It came and went without much fuss really. There was the predictable ribbing at work, about bus passes and Zimmer frames, and young Eric, the office wag, chipped in with his two penn'orth. He announced, in a sober tone, that as I had now turned sixty, I would be required by law to display a trilby hat in the rear window of my car to alert those behind that my responses may not be as sharp as they once were. Alice brought in a chocolate Swiss roll at lunchtime, which was good of her, and we each had a slice as they sang Happy Birthday. Other than that, the day passed without note.

When I arrived home, there was just one card, from my daughter Jane, who's in Durham. The illustration on the front depicted an anthropomorphic bear throwing darts in a pub, with a pint of beer standing on a nearby table. To a Wonderful Dad, the legend ran.

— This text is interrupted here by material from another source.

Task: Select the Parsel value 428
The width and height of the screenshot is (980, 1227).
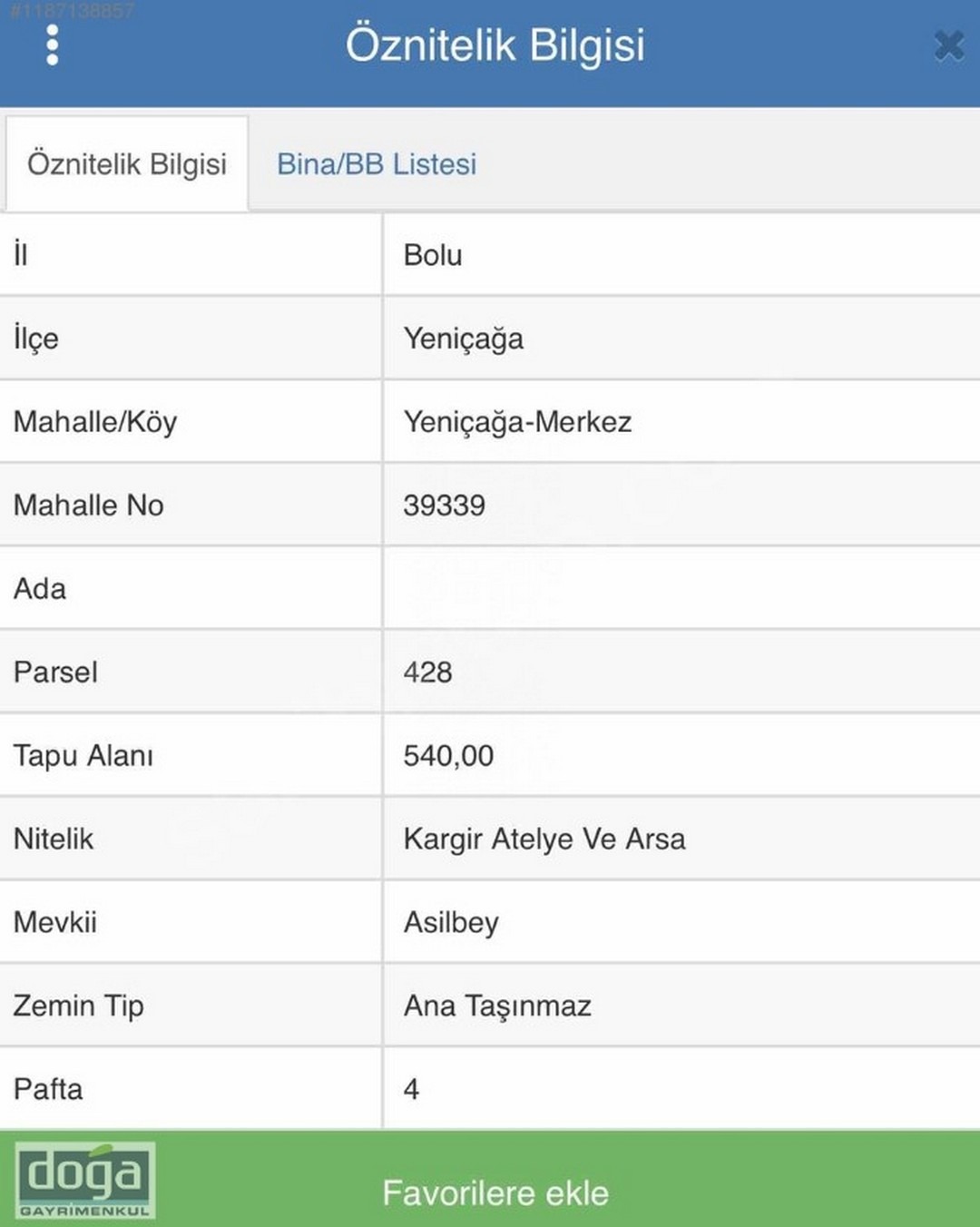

That Jane had made the effort was pleasing enough, but what was inside the card lifted my spirits like a helium balloon rising to the ceiling. She had taken the trouble to write at some length on both sides of the card, and she included a reminisce, complete with crude cartoon, of an incident that occurred when we were on holiday many years earlier, when I ended up walking back to our hotel wearing only one plimsoll. I stood the card on the front windowsill to show passers-by that, on the momentous occasion of entering my seventh decade, I've at least gone one better than Billy No Mates.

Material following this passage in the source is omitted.